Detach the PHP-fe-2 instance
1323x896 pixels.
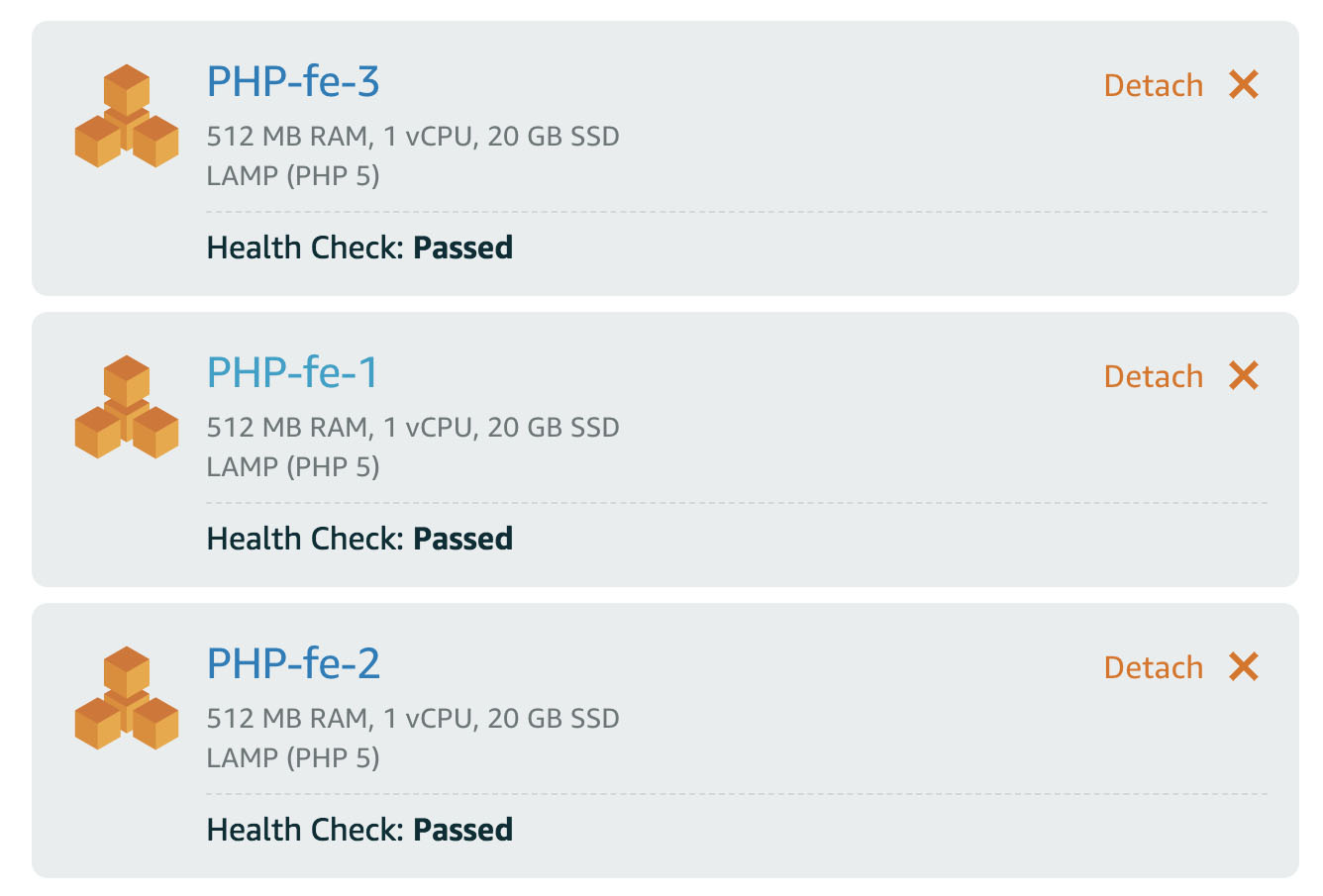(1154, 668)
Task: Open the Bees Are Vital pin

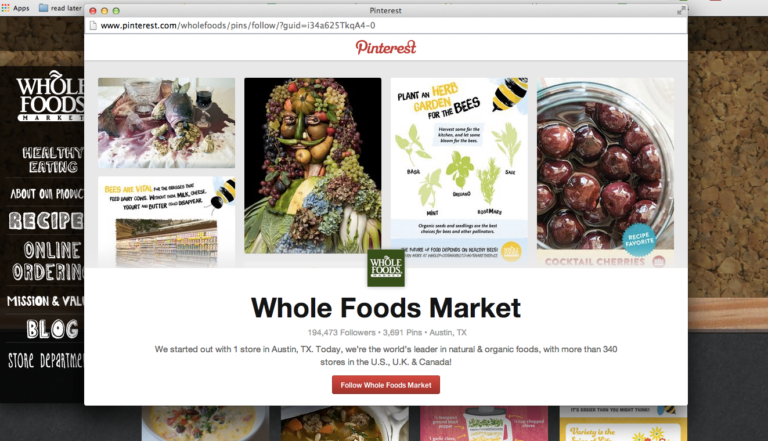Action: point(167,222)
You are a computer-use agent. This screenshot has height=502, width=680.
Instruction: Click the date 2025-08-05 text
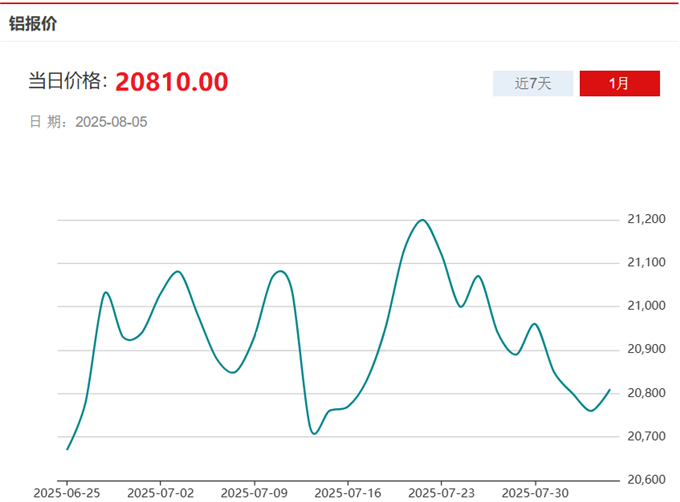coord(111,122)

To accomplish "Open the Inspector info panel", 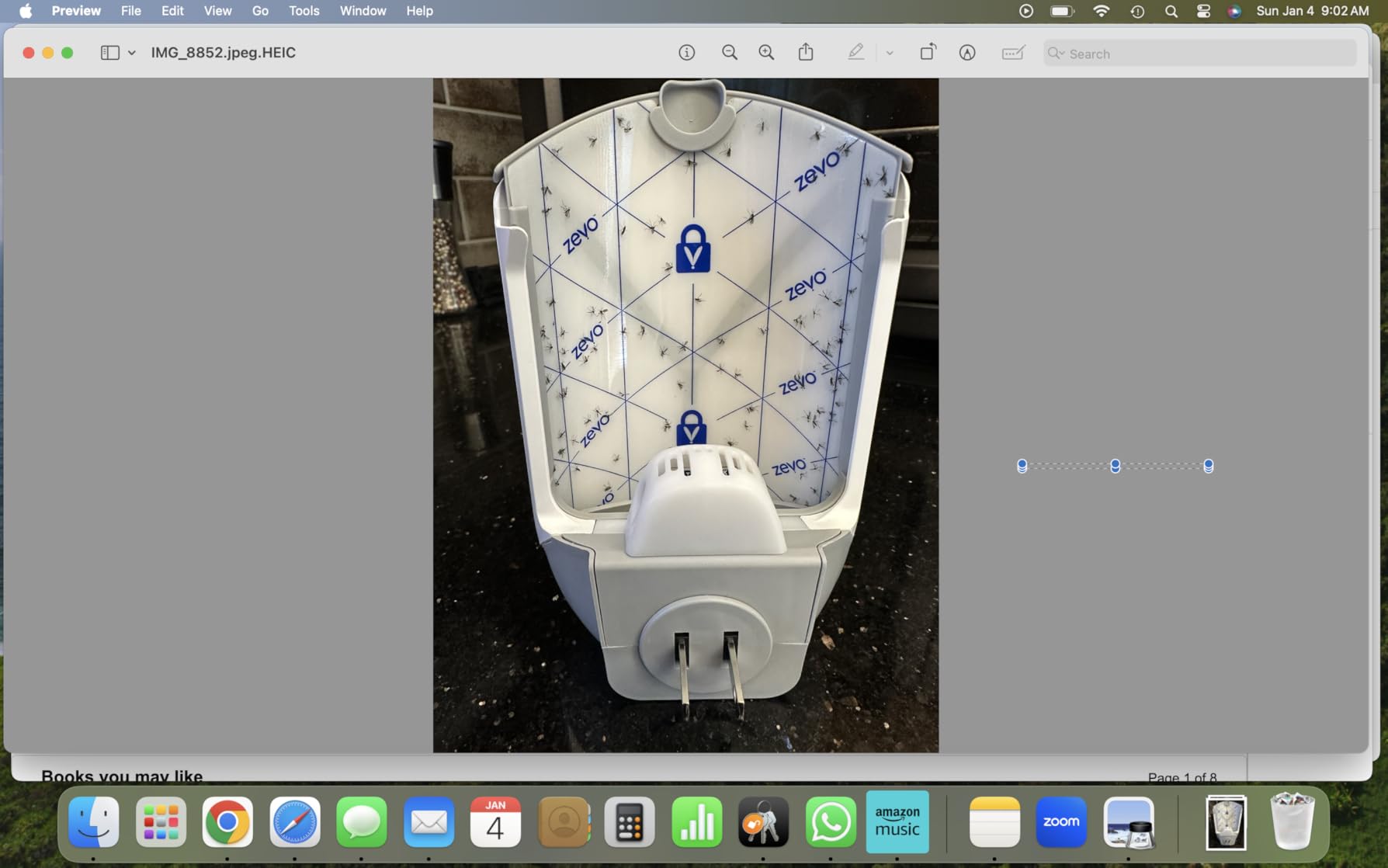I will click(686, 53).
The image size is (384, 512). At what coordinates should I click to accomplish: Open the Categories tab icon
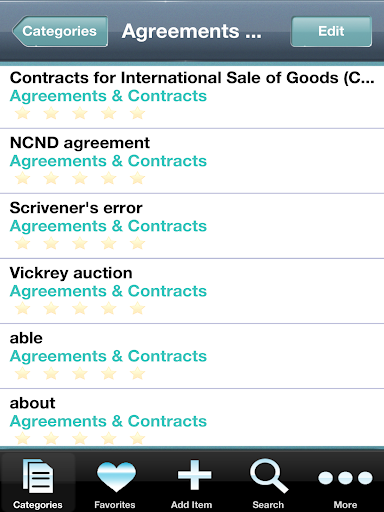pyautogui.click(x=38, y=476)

--

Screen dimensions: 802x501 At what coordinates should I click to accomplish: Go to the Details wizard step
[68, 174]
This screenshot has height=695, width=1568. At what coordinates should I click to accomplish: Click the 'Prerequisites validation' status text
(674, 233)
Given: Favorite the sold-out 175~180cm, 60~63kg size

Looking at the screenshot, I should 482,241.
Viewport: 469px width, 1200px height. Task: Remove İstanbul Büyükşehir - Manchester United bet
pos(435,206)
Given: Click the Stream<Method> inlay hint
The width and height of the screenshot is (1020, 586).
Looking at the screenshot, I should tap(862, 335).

---

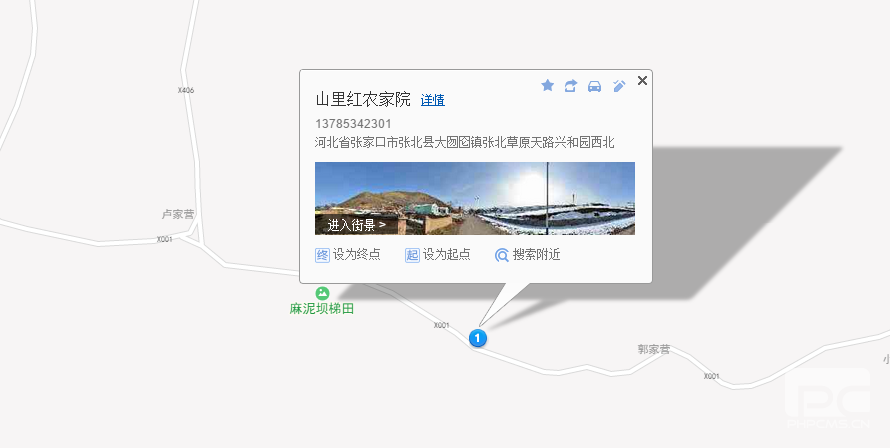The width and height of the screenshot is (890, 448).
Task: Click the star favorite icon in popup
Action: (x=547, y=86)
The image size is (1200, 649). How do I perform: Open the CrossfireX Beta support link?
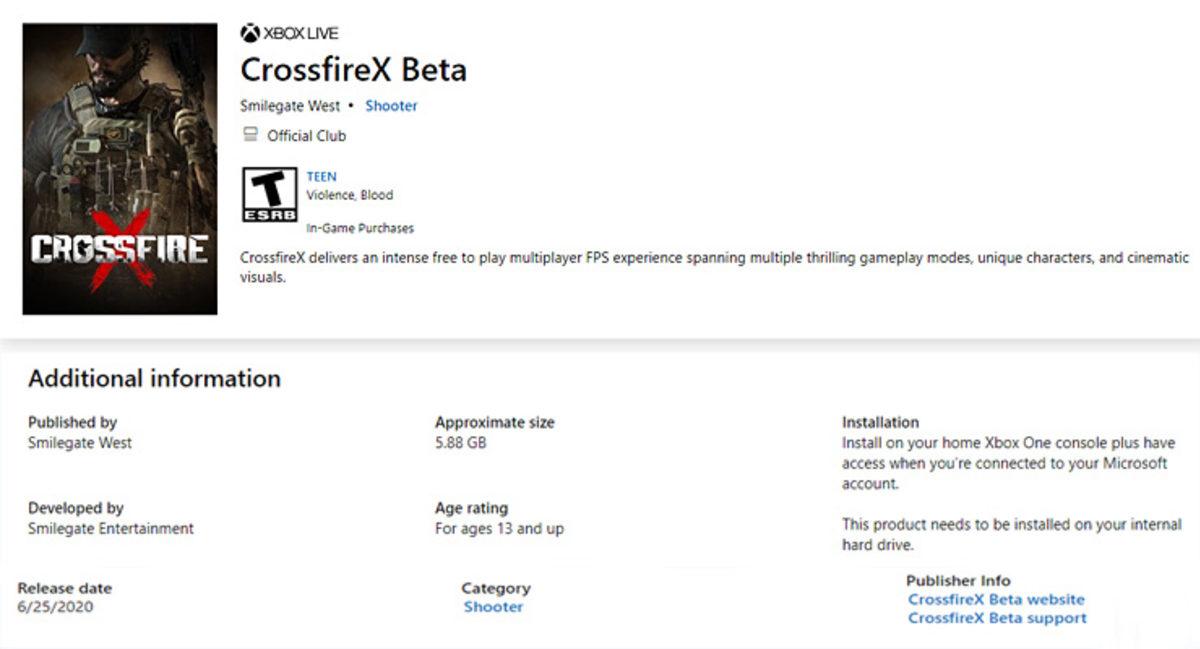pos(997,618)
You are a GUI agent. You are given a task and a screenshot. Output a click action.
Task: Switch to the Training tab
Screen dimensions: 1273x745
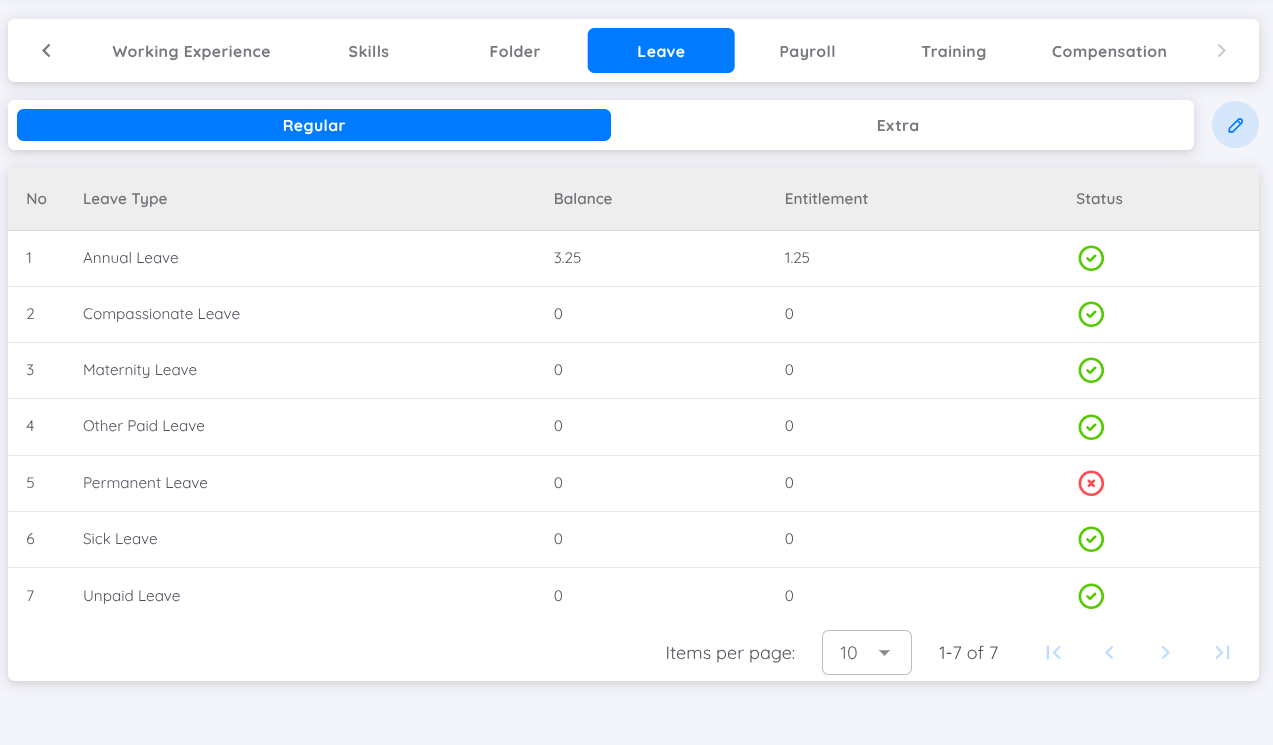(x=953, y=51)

- [Exercise description]:
State how many lines of the listing above include the word "agent". Give nothing but the number.

- [Result of this exercise]:
2